Mumbai: The promoters of advertising agency TBWA India Ltd are in negotiations with TBWA Worldwide, part of marketing services conglomerate Omnicom Group Inc., to sell it the 49% stake in the Indian firm it doesn’t already own.
The transaction, which will give Omincom its first wholly owned Indian agency, will be completed soon, say people familiar with the matter, who did not wish to be identified. They added that George John, chairman of TBWA India, had just finished a successful round of talks over valuation with TBWA Worldwide executives in London.
Final authority?TBWA India’s new CEO Shiv Sethuraman has been appointed by TBWA Worldwide
TBWA India’s new CEO Shiv Sethuraman is a TBWA Worldwide appointment, these people said, and when he takes charge on 16 June, he could be running a wholly owned subsidiary of an international agency. Sethuraman will be reporting to Keith Smith, president (international), TBWA Worldwide and not John.
The transaction had been held up because John and other promoters were not happy with the price offered by TBWA Worldwide, the people said.
Although TBWA Worldwide holds the majority stake in TBWA India, it and its parent firm Omnicom have been keen for some time to have a wholly-owned entity in India. That might have worked to John’s advantage in the negotiations.
It hasn’t been easy for Omnicom to make inroads into the Indian market. The management of none of the local agencies in which it has a stake has been willing to transfer stake. Thus, one of its agencies, DDB Worldwide owns a mere 10% in the Anil Ambani owned Mudra Communications Pvt. Ltd. Another, BBDO Worldwide holds 50.1% in RK Swamy BBDO Pvt. Ltd. A fully-owned TBWA India would provide a base for Omnicom to officially launch global specialist units and resources and expand business here—especially globally aligned businesses.
This could also help the company strengthen OMD, Omnicom’s media specialist company here, which still does not handle media buying for Mudra or RK Swamy. A senior OMD official declined to comment on the benefits of such a move.
The chief executive of a rival advertising agency, who did not wish to be identified, said that TBWA India “is the only Omnciom agency here willing to negotiate (for complete equity sell-out)”.
“At the end of the day, it’s the aspiration of every ad holding company to get 100 per cent stake in agencies here. It gives them full control without any stumbling blocks presented by partners,” said Sam Balsara, CMD, Madison Media.
Omincom and WPP Plc., a rival marketing services conglomerate, follow different approaches to expanding in overseas markets. A brand consultant, who did not wish to be identified, said that as a group, WPP always invests in the largest, reputed and most profitable agency it can find. But Omnicom chooses to make investments in multiple mid-sized or small-sized agencies.
There are other reasons why it could make sense for TBWA Worldwide to close the deal. A person familiar with the matter said that if the deal didn’t go through, “it is unlikely that Shiv Sethuraman will be allowed to function in TBWA India as the CEO. Between George John and Shiv, who will be the final authority”?

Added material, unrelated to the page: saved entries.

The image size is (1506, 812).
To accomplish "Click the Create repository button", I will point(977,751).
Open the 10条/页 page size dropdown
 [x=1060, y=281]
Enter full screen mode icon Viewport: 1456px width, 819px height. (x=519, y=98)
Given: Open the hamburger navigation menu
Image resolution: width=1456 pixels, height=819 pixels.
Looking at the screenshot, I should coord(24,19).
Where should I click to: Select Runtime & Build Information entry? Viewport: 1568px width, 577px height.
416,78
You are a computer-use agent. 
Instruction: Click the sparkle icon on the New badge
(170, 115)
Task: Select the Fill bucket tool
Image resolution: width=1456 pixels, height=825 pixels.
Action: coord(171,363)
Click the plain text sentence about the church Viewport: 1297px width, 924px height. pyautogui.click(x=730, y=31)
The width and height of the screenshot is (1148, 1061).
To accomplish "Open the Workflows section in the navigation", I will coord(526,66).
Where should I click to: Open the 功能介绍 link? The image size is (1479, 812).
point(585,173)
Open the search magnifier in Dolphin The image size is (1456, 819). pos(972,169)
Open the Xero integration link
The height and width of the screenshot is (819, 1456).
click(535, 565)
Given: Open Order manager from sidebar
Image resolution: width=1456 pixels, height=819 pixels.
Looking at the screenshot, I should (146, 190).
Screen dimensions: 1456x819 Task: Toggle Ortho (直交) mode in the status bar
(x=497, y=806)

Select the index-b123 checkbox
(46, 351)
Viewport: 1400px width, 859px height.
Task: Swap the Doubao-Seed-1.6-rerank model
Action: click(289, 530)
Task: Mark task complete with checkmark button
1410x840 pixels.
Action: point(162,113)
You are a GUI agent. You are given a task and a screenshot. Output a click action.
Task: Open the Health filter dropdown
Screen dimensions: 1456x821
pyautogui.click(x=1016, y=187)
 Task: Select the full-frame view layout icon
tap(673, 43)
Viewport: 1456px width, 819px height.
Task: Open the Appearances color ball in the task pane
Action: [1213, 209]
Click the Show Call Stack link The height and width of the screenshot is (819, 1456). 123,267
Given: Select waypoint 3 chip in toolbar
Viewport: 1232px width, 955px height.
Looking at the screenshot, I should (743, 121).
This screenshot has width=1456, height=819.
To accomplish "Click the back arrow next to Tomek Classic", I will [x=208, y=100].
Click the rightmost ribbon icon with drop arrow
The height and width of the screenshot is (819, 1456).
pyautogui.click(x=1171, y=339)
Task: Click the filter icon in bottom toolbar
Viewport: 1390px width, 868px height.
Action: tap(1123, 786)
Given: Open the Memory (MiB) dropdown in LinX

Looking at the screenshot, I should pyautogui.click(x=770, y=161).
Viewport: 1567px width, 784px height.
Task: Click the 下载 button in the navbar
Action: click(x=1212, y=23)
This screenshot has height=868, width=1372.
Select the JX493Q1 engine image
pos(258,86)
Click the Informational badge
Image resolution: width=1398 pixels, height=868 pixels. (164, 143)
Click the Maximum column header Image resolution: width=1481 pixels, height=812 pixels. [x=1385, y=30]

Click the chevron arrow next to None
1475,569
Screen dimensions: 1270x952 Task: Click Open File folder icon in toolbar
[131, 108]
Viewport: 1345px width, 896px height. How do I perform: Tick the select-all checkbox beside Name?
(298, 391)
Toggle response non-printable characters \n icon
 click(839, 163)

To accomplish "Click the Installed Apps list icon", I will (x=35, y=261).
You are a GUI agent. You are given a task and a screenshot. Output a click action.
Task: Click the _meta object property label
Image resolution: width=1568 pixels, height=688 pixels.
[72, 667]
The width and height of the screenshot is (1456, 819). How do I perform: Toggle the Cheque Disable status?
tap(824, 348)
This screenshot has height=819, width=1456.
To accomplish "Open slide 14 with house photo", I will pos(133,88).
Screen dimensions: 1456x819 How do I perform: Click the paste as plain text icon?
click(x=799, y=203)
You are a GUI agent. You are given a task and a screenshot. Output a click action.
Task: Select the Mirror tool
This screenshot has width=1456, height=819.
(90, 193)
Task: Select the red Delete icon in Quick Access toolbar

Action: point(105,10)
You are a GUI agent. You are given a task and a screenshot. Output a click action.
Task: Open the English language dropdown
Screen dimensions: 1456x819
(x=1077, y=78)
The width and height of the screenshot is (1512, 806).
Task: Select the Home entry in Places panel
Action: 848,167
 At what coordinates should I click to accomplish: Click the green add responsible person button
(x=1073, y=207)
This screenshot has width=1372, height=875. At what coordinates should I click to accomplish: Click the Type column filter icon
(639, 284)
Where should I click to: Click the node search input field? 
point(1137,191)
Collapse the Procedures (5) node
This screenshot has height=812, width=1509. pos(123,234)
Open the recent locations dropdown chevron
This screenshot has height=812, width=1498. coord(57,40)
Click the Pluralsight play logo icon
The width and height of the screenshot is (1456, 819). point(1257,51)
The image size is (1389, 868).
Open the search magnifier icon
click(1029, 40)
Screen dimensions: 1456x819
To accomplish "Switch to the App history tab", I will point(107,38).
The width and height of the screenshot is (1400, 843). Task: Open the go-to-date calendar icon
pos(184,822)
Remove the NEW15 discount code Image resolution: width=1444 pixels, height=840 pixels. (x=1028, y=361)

R. Balakrishnan, chairman, Lowe India said that if the deal goes through, more investments could come TBWA India’s way. “But at the end of the day, how an agency does depends on the people managing it here,” he said.
The other reason for TBWA Worldwide’s interest is the India story, which every international network wants to be part of. “India’s a great place to be in, in terms of investment. Plus, it’s the 100 per cent season; Interpublic Group did the same recently,” said Jagdip Bakshi, CEO, Contract Advertising (India) Pvt. Ltd. Bakshi added that the other reason why holding companies consolidate their stake in agencies partially owned by them is because there are barely any stand-alone entrepreneur- driven agencies left to be bought up here.
The local agency’s creative fortunes could look up too. “TBWA Worldwide is pre-eminent amongst creative networks globally. Their stature in India is not in sync with what they are in the rest of the world. Their move to buy the remaining stake in TBWA shows they have woken up to the importance of this market,” said Mahesh Chauhan, president, Rediffusion DY&R Pvt. Ltd. He added that though the Indian promoters have done a good enough job over the years, there is this feeling that the agency could do with some fresh young blood.